- _Task directions_: Every entry should be repeated exactly as written.
-----
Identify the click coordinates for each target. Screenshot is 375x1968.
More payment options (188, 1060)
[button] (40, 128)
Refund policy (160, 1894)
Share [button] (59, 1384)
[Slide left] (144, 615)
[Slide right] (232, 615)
-----
- _Reply to the task_:
Identify the click coordinates for each target. Screenshot is 375x1968.
More payment options (188, 1060)
[button] (40, 128)
Refund policy (160, 1894)
Share [button] (59, 1384)
[Slide left] (144, 615)
[Slide right] (232, 615)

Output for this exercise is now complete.